António Costa já tem na mão o estudo que pediu a vários economistas sobre as medidas a aplicar pelo próximo Governo. O documento tem mais de 70 páginas (embora esteja a ser sintetizado), analisa o impacto de quase 30 blocos de medidas, muitas deles desdobráveis, e pretende ser uma proposta coerente de ação económica para a próxima legislatura. “Se eu tivesse que lhe dar um nome, chamar-lhe-ia ‘Há uma alternativa'”, diz ao Observador um dos 11 especialistas que preparou o documento.

O trabalho foi feito em coordenação permanente com outro grupo de trabalho que está a trabalhar no Largo do Rato, liderado por João Tiago Silveira, e que está a fazer o programa eleitoral que Costa levará a eleições. Para não se perder tempo a analisar propostas que o PS não tenciona lá pôr, houve elementos comuns nos dois grupos e permanente troca de informação. O processo vai continuar assim: depois de ser apresentado o estudo dos economistas, todas as medidas que estiverem a ser incluídas no programa vão ser analisadas pelos economistas, usando o mesmo modelo, para que as contas fiquem seguras e possam ser assumidas pelo líder, confirmou o Observador junto de duas fontes envolvidas no processo.

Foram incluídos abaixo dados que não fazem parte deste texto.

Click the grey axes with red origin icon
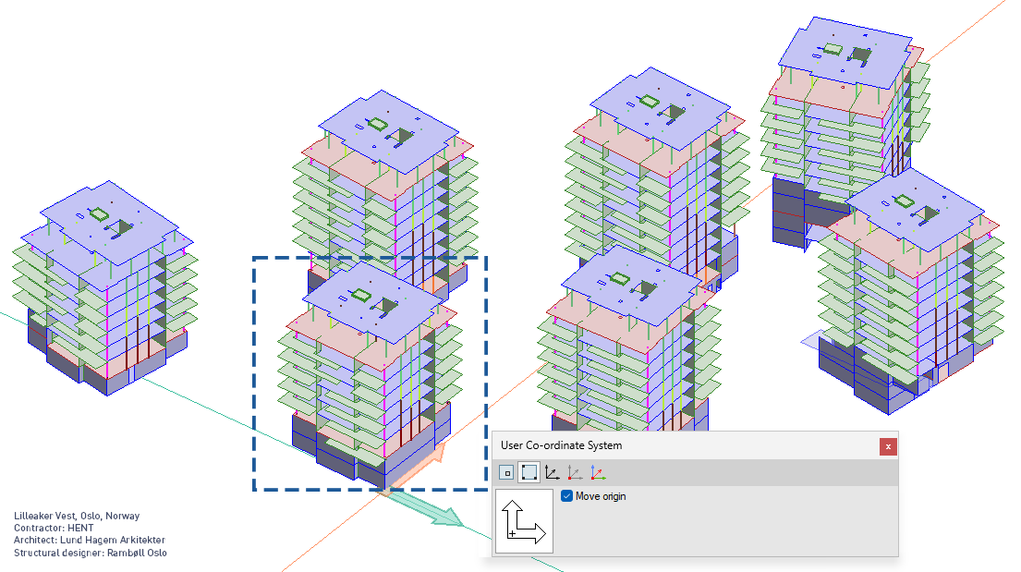1021x572 pixels. [575, 472]
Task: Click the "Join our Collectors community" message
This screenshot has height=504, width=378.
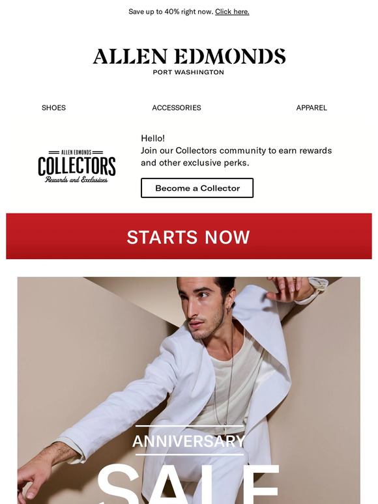Action: tap(237, 156)
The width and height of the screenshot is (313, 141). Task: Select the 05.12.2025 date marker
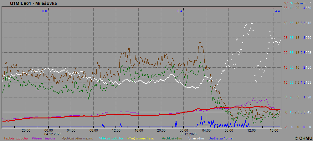pyautogui.click(x=184, y=134)
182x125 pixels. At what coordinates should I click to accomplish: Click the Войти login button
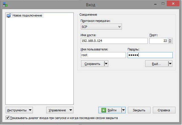coord(109,110)
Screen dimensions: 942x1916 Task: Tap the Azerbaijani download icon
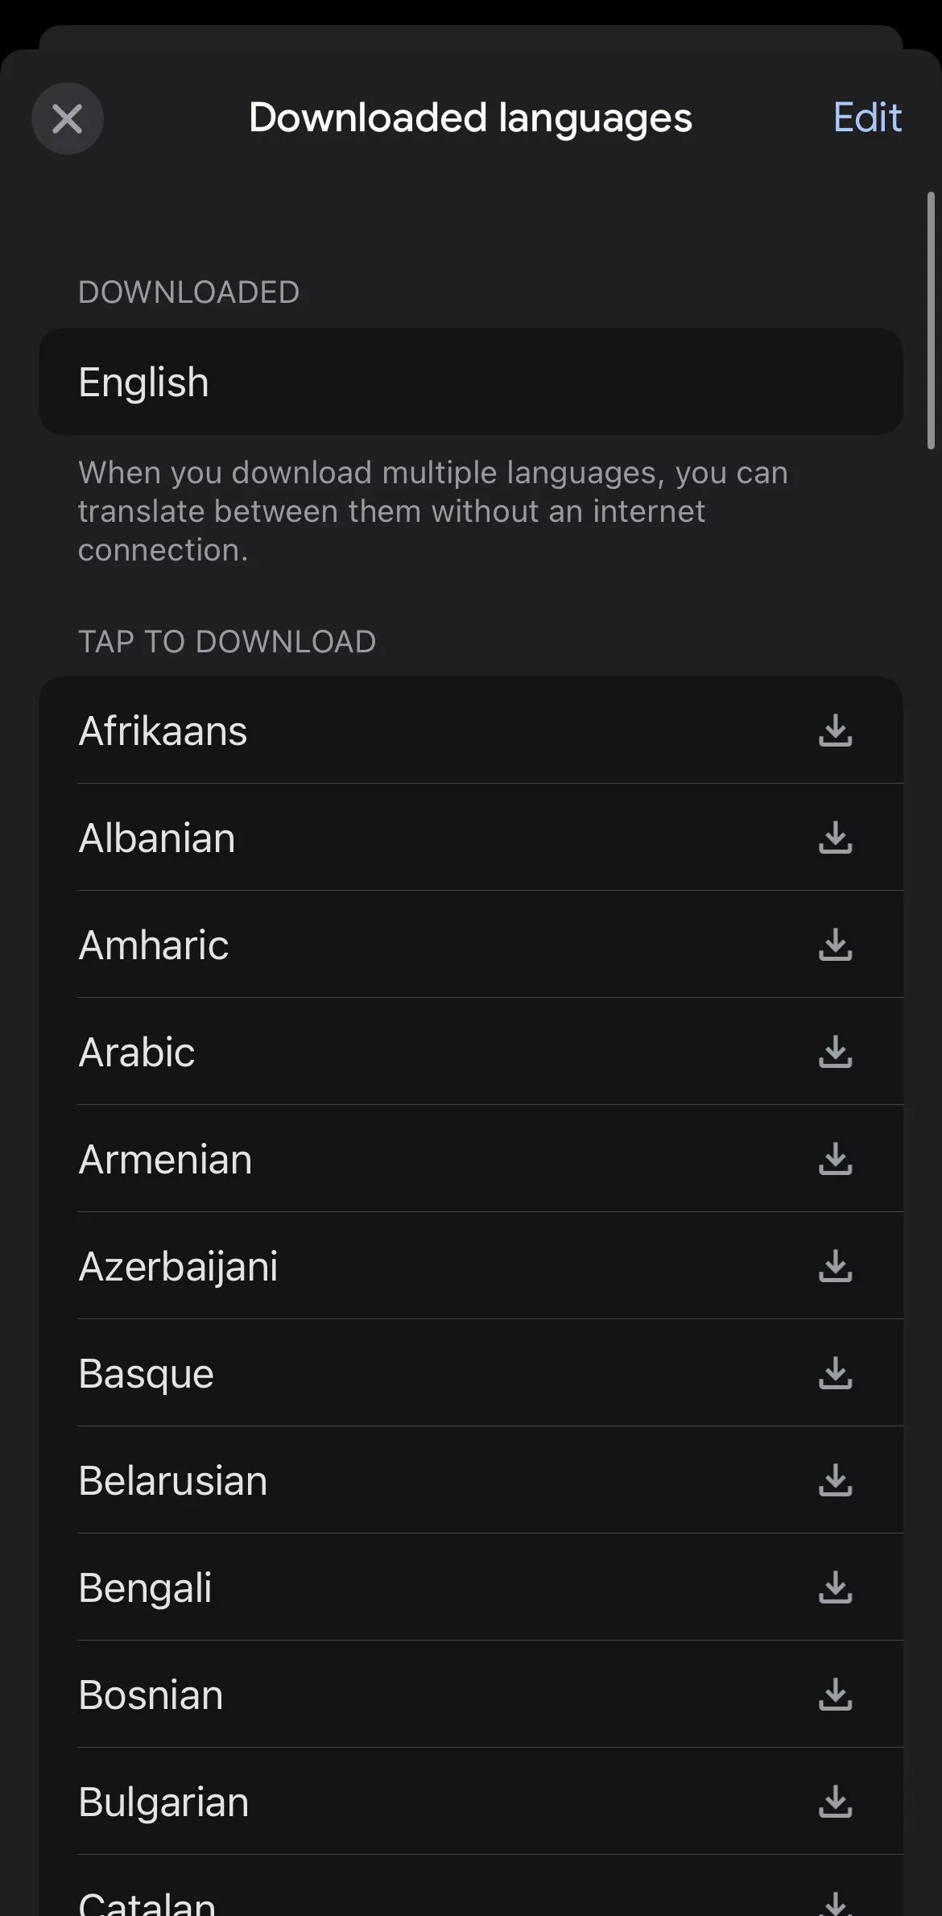(836, 1267)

O documento é, afinal, o quê?

O que os economistas entregaram a Costa foi uma estratégia económica para o país, que pretende apostar no crescimento e virar a página da estratégia de consolidação assente em medidas restritivas. “Partimos de um cenário central muito próximo do da comissão Europeia”, uma projeção de como vão evoluir os principais indicadores económicos do país, “e fomos depois para um cenário diferente”, diz um dos participantes no grupo de trabalho.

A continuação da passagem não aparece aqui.